Communication and cooperation are vital in all pregnancies, of course, but become even more important in the event of complications, such as preeclampsia or premature birth. Here, nurses are very often responsible for discussing the issue with the patient and their immediate family, who are often, understandably, concerned or distressed. In many cases, decisions also must be made quickly in order to preserve the health of both mother and baby, with the nurse often required to liaise between the physician, patient and other medical staff to ensure the best possible outcome.
Preparing to Succeed
Of course, when it comes to good nursing, preparation is everything. There are a number of potential routes into nursing — most prospective nurses will complete a Bachelor of Science in Nursing (BSN) program, while accelerated BSN (ABSN) programs are also available for students who already have a non-nursing bachelor’s degree.
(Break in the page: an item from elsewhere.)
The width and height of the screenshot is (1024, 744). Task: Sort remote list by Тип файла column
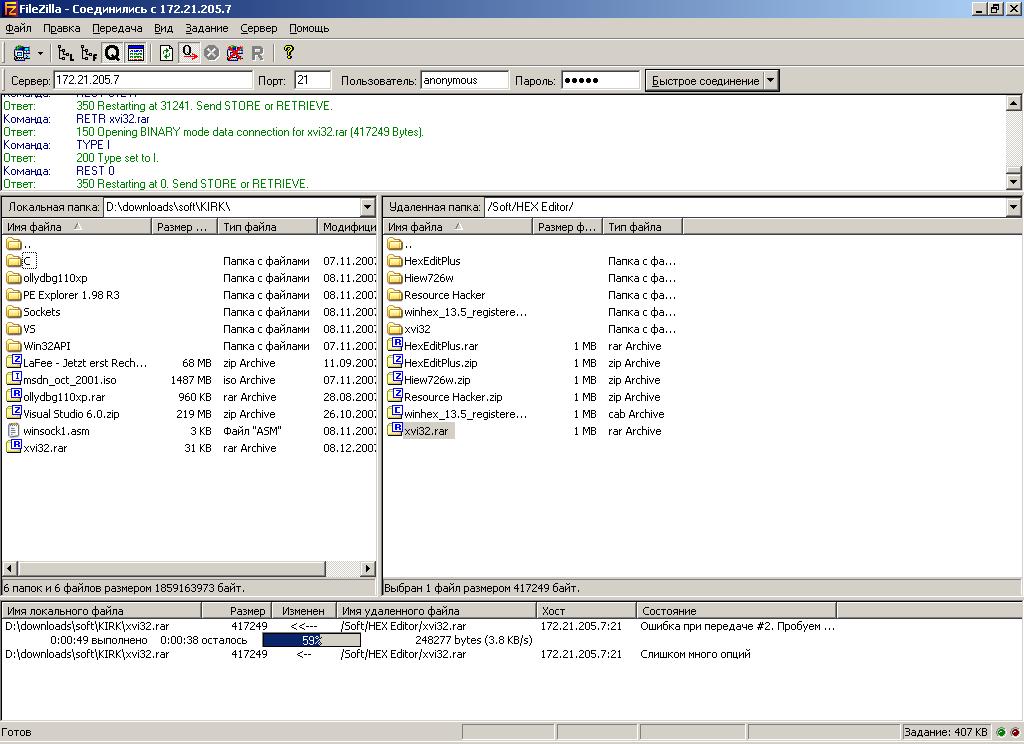tap(640, 227)
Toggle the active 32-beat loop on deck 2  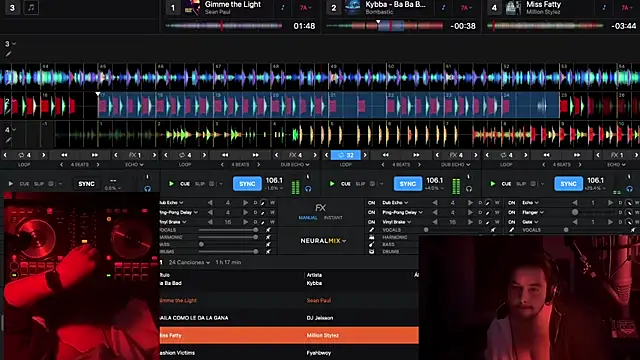click(x=346, y=155)
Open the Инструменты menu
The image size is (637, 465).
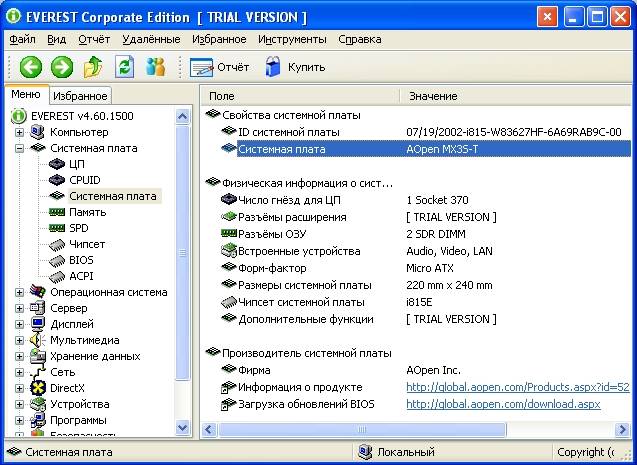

In each case, nurses receive a thorough grounding in all aspects of providing basic medical care, as well as clinical experience. At Rockhurst University in Kansas, for example, graduates emerge with a sophisticated understanding of the essential theories, concepts and skills required in professional nursing, with a particular focus on key concepts such as aging, health promotion, and restoration. In addition, students have the opportunity to focus on topics such as maternal health and prepare to meet the nursing needs of childbearing and childrearing families.
There is also an option to complete the course online, something that ensures a higher degree of flexibility compared to on-campus degrees — perfect for students who have significant work or family commitments to accommodate. Furthermore, working conditions for nurses are, in many cases, very positive. The salary of nurses in Idaho or other states where nurses are in high demand and housing costs are not as high as in the larger cities, nurses can enjoy a particularly high standard of living. There is also a wide range of career pathways available, from primary care in hospitals to outpatient or consultancy work, as well as opportunities for leadership and management positions.
Finding the Right Pathway
Of course, graduate nurses will still have much to learn, and experience is a vital part of the process. Often, fresh graduates are greatly aided by more experienced colleagues through either informal discussions or structured mentoring programs, while peer-to-peer communication is also an important source of support. Lifelong learning also plays an important role — the very best nurses tend to take an open, inquisitive approach to their work, and take the time to continuously improve their knowledge and abilities through further training, private reading or attending conferences and meetings in their chosen field of expertise.
Nurses who do choose to work in maternity and neonatal care, in particular, are certainly taking on a great level of responsibility. As a result, they need to be not only highly empathetic and excellent communicators, but also reliable, dedicated and extremely well-prepared for the challenge. Yet there can be no doubt that helping babies come into the world is one of the most challenging and important callings that a person can choose. For this reason, becoming a nurse in maternity and neonatal care will continue to be one of the most sought-after, rewarding and well-respected professions in the US.